Brief a:
Report every line of the listing that contains the string "height".

Passage given:
--------------------------------------------------

I was enjoying a late-afternoon walk several days ago, thinking about where I might be in five years, when an enormously encouraging revelation struck me (thank you Holy Spirit).

Here it is:

I too often live my moments and days with a muted, nagging feeling — buried in my subconscious — that I’m not living up to the potential of my life… that I’m a disappointment considering what I “could” be… that a rain cloud of sorts hangs over my future because I’ll never quite be free of the struggles that haunt me today.

Sound like pessimism?


It’s not raging despair or a sense of utter failure. No, it’s a more subtle, — more acceptable, it would seem — version of self-pessimism than full-blown self-loathing. It’s an internal dimness, a propensity to compare my present life with the shiny “ideal” of what I think I “should” be.  I’m never quite there; I can never arrive at that ideal — the mirage “me” that lingers just out of my reach: thinner, faster, smarter, more creative, more successful, etc.

And all this comparing and falling short occurs on a deeper layer than my conscious mind. I’m so good at failing to reach my own exorbitant standards, and expecting to continue failing to reach them, that I don’t even have to think about it anymore: there’s an entire section of my subconscious mind devoted to carrying out that deflating process without prompt.

--------------------------------------------------

Brief b:
Give again, word for word, the stretch of the reflection on self-pessimism from "I too often" through "more successful, etc.".

[Page and screen pointing data]
--------------------------------------------------

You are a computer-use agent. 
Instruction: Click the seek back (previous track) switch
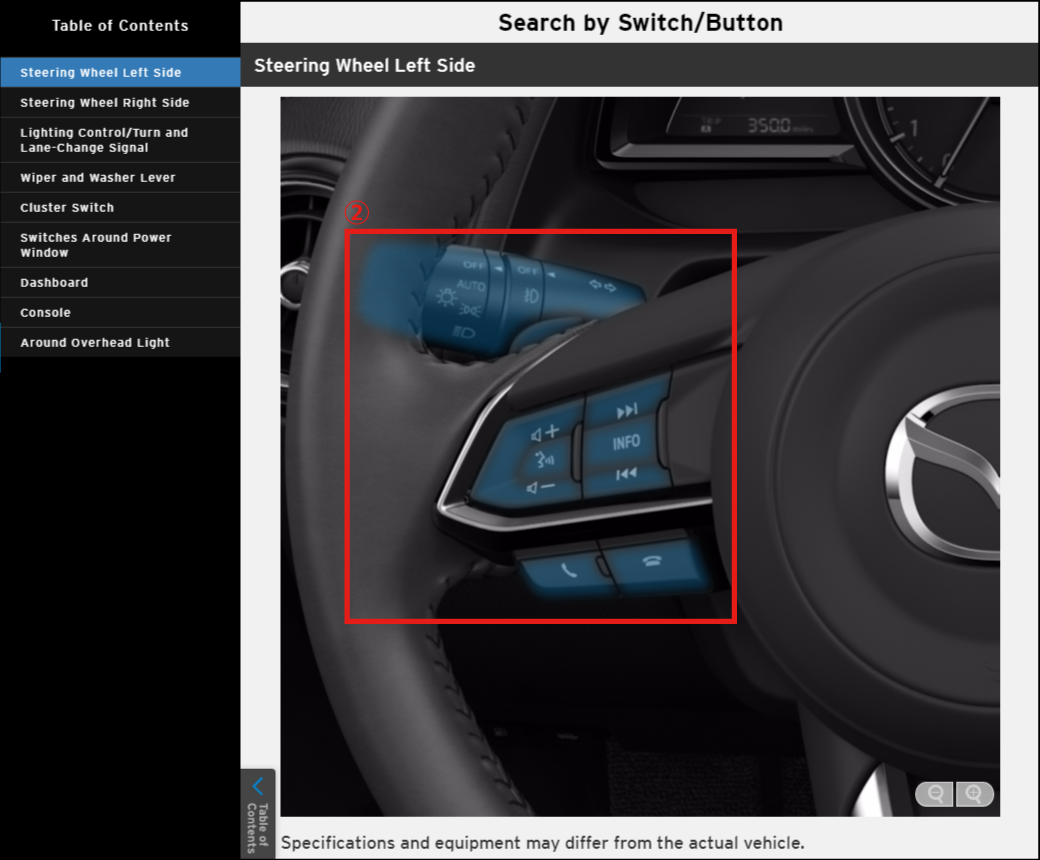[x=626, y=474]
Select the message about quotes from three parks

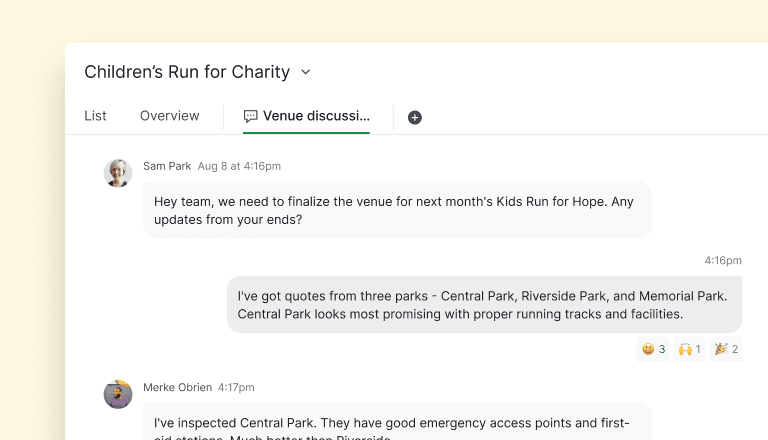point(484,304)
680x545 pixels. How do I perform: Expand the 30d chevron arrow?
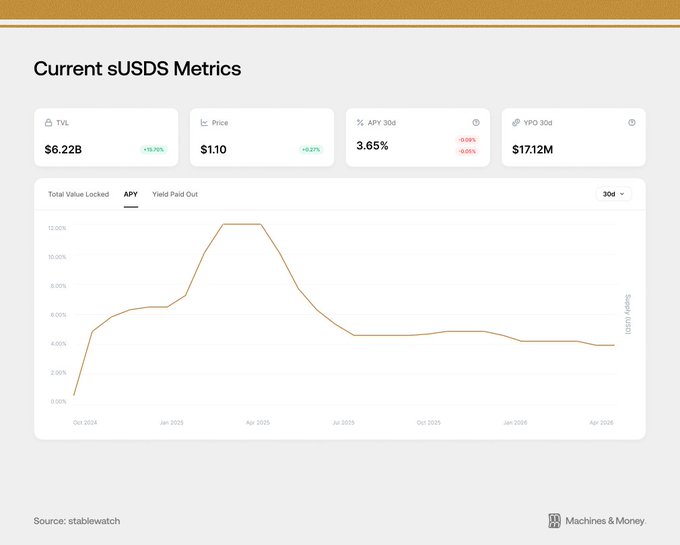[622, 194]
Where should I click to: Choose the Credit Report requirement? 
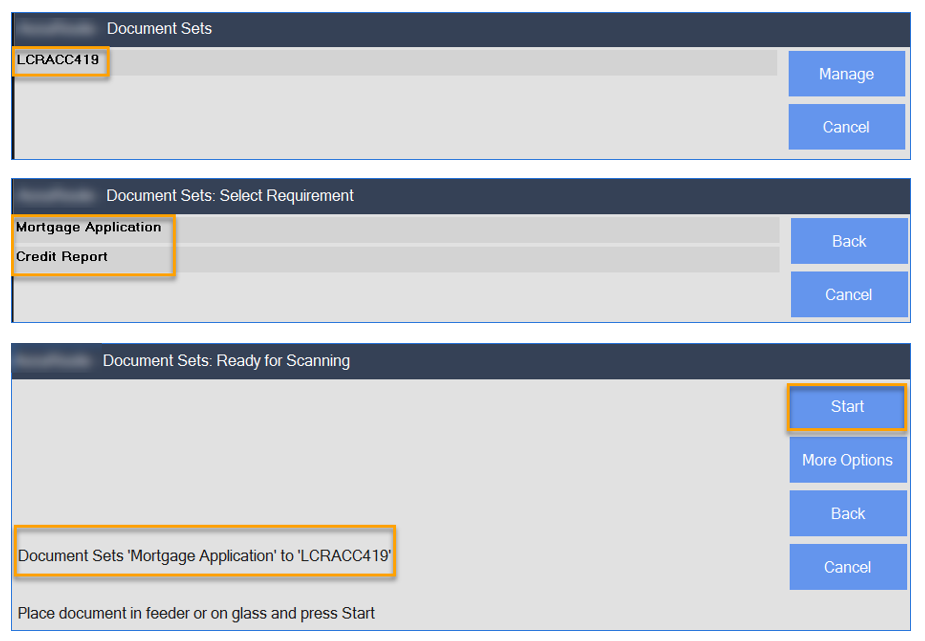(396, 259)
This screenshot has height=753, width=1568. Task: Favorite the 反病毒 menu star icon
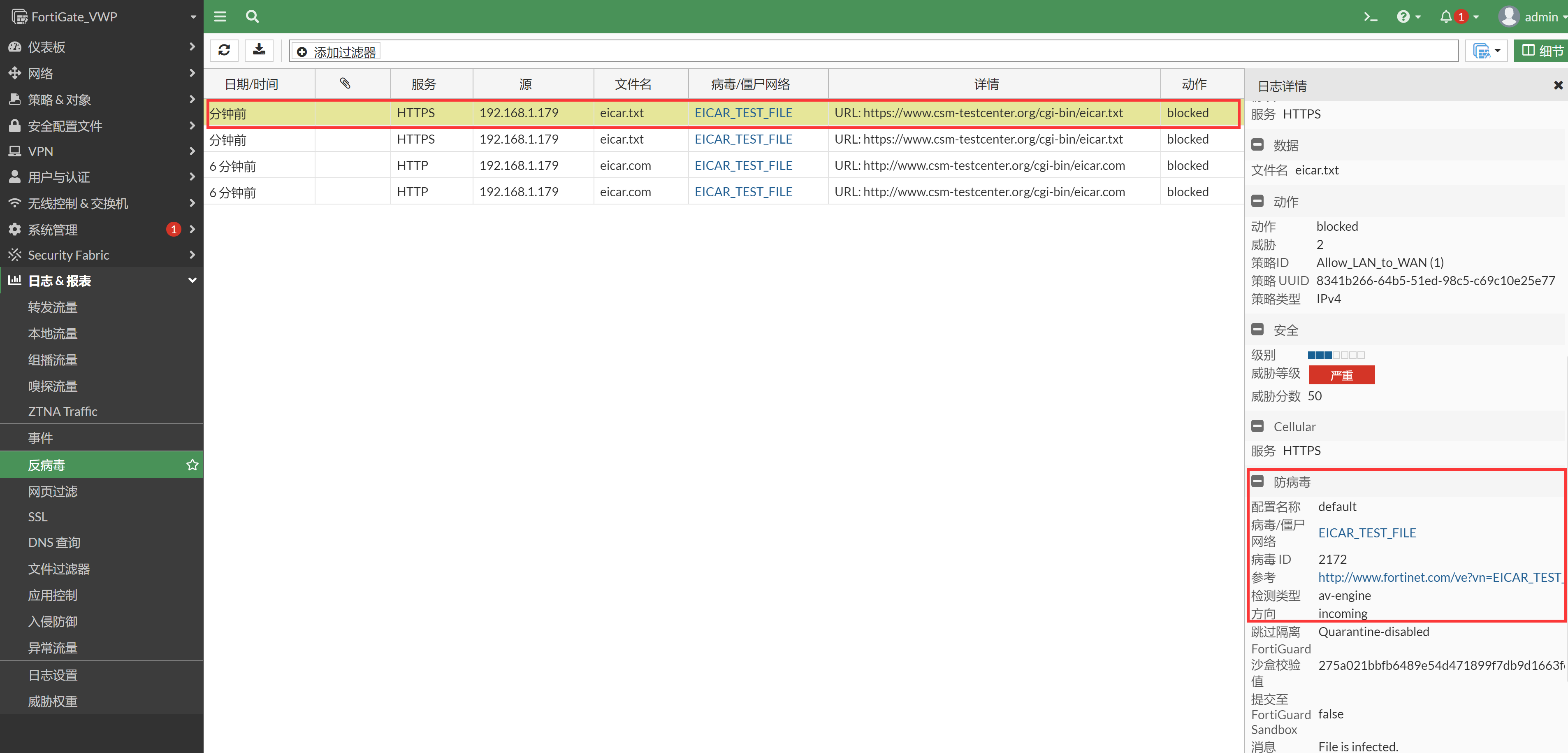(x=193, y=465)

--------------------------------------------------

Response a:
This screenshot has height=753, width=1568. Task: Favorite the 反病毒 menu star icon

Response b:
I too often live my moments and days with a muted, nagging feeling — buried in my subconscious — that I’m not living up to the potential of my life… that I’m a disappointment considering what I “could” be… that a rain cloud of sorts hangs over my future because I’ll never quite be free of the struggles that haunt me today.

Sound like pessimism?


It’s not raging despair or a sense of utter failure. No, it’s a more subtle, — more acceptable, it would seem — version of self-pessimism than full-blown self-loathing. It’s an internal dimness, a propensity to compare my present life with the shiny “ideal” of what I think I “should” be.  I’m never quite there; I can never arrive at that ideal — the mirage “me” that lingers just out of my reach: thinner, faster, smarter, more creative, more successful, etc.